Background: Because milrinone is a widely used phosphodiesterase-3 (PDE3) inhibitor, it would be of interest to know whether it interacts with β 1- and β 2-adrenergic receptor (AR) agonists in human myocardium. Objectives: This in vitro study was conducted to test whether milrinone differentially regulates cyclic adenosine-3',5'-monophosphate (cAMP) production and to examine the effect of milrinone on the positive inotropic responses and cAMP production induced by activation of the β 1-AR with norepinephrine (NE) and activation of the β 2-AR with epinephrine (EPI) in human atrial myocardium. Methods: Right atrial trabeculae were obtained from patients undergoing cardiac surgery for valve repair.
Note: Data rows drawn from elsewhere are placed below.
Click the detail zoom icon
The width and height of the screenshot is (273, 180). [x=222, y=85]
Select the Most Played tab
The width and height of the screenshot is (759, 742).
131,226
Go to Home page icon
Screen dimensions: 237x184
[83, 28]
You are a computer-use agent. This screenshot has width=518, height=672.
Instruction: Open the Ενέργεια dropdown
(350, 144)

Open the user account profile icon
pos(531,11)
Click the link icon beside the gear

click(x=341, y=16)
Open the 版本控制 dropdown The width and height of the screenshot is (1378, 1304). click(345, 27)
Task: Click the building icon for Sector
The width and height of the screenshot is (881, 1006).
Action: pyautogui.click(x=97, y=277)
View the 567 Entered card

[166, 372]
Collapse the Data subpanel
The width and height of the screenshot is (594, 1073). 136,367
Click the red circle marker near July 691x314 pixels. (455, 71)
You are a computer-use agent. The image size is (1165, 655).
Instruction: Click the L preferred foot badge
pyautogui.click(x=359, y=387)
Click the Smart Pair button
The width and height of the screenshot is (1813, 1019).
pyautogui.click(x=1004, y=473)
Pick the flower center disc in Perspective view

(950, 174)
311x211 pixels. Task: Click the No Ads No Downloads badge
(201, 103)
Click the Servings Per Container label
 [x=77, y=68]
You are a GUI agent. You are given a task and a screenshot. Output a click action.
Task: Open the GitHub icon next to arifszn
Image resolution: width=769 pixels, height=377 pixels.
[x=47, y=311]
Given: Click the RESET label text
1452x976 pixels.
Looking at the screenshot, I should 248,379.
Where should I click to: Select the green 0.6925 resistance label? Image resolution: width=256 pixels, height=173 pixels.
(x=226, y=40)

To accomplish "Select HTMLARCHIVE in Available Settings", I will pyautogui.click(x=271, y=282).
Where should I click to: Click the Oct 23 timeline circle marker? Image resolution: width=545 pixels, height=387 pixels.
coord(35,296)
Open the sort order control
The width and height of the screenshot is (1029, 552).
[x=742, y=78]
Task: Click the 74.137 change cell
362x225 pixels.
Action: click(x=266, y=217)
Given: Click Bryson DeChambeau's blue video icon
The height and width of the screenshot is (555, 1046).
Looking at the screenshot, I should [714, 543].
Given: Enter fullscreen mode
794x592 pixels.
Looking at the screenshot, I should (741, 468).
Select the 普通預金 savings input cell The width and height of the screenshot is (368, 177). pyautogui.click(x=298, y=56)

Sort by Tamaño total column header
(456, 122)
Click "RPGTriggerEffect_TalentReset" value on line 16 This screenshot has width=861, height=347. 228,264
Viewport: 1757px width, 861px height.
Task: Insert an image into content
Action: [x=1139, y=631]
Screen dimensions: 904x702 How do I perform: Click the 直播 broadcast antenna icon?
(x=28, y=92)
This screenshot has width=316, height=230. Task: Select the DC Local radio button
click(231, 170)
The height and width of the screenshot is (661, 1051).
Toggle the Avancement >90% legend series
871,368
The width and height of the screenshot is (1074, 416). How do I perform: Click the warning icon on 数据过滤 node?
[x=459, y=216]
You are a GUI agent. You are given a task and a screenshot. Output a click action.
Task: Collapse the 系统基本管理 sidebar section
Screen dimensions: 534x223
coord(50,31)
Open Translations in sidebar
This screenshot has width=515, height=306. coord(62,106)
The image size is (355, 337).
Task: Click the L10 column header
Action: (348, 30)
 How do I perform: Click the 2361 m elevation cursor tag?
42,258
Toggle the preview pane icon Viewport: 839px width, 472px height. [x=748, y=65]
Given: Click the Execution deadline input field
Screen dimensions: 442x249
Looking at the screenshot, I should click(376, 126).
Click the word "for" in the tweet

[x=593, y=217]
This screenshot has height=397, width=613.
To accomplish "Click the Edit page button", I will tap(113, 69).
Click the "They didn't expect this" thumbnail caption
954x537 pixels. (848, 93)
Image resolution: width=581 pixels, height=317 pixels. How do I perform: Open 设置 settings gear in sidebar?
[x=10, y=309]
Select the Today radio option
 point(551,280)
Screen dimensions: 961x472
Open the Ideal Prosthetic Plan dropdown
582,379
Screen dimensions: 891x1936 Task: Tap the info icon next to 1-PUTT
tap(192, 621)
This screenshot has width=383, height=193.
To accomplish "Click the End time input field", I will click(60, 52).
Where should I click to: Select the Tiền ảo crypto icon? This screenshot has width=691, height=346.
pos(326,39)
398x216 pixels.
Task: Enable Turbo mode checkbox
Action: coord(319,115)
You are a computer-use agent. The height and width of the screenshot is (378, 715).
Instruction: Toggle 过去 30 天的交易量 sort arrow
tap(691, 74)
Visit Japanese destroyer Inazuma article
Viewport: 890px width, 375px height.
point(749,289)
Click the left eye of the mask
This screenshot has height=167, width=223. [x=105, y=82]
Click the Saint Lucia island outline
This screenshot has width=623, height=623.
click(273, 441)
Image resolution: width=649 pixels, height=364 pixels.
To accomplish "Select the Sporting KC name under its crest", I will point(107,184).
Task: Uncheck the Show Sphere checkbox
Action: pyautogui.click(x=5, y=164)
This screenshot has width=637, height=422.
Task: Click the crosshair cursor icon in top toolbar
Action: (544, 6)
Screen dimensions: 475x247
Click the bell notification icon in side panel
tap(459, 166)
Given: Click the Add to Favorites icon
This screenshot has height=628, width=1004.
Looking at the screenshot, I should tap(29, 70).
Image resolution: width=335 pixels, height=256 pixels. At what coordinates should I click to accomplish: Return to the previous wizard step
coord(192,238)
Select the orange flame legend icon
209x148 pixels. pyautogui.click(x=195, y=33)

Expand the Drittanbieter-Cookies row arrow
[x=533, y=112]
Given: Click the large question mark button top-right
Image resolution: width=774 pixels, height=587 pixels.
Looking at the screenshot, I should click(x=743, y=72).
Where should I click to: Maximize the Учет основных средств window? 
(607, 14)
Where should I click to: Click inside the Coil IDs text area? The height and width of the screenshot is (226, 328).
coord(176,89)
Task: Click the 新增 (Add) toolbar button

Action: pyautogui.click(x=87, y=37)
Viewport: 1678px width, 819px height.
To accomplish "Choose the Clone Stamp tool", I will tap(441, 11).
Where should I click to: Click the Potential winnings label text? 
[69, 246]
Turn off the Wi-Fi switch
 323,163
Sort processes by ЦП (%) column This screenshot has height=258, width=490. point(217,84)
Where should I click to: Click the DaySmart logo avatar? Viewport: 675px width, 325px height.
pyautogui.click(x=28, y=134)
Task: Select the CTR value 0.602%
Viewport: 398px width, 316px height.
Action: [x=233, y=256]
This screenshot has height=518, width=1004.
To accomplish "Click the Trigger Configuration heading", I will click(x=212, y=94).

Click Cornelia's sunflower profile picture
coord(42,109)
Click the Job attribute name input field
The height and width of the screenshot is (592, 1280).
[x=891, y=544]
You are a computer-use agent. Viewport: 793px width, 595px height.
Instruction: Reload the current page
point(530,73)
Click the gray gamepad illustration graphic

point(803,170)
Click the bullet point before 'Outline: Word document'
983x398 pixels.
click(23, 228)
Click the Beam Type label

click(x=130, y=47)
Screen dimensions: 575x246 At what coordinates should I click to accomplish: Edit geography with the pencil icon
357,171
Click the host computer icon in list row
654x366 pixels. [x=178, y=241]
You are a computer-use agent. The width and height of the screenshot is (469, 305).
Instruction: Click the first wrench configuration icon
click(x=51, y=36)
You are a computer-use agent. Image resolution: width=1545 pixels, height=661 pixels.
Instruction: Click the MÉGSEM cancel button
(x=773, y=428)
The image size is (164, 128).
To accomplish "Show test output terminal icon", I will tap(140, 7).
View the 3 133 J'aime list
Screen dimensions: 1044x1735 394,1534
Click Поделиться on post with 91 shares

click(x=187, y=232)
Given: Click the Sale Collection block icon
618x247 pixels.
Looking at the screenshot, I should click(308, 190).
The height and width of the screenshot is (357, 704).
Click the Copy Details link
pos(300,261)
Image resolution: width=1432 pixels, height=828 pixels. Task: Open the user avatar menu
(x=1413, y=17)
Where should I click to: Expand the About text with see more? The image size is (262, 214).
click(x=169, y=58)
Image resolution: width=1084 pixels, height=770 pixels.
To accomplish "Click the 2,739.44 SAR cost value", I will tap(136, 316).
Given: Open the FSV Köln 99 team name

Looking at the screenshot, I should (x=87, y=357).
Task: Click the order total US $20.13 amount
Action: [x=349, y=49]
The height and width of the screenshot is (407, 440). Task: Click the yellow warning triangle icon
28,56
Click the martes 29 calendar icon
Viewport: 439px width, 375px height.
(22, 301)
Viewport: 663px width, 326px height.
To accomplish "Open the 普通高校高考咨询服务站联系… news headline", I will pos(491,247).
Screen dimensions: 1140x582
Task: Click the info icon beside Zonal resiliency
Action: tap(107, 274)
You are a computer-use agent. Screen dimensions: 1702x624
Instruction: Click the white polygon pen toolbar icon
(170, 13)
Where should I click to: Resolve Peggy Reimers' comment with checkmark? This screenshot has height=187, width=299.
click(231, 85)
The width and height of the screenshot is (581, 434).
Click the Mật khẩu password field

Concentration-response curves for inotropic responses mediated through the β 1-AR (NE in the presence of the β 2-blocker ICI 118, 551) and the β 2-AR (EPI in the presence of the β 1-blocker CGP 20712A) were obtained in the absence and presence of milrinone 1 μmol/L. This concentration of milrinone was chosen because it corresponded to its 50% inhibitory concentration as a PDE3 inhibitor and its therapeutic plasma concentration. The production of cAMP induced by exposure to selective β 1- and β 2-AR stimulation was also measured in the absence and presence of milrinone. Results: Right atrial tissue samples were obtained from 12 white patients (7 women, 5 men; mean [SE] age, 64.6 [6.3] years) undergoing cardiac surgery for valve repair (8 mitral, 4 aortic). The presence of milrinone was associated with leftward shifts in the concentration-response curves for both NE and EPI. cAMP production in myocardial tissue samples in the presence of milrinone was increased only with NE induction (mean [SEM], 745.0 [136.7] pmol/g in the absence of milrinone vs 1620.5 [372.3] pmol/g in the presence of milrinone; P < 0.05). Conclusions: In this preliminary study in human atrial myocardium, milrinone potentiated the contractile responses to both NE and EPI. However, only the effect of NE on tissue levels of cAMP was increased in the presence of milrinone.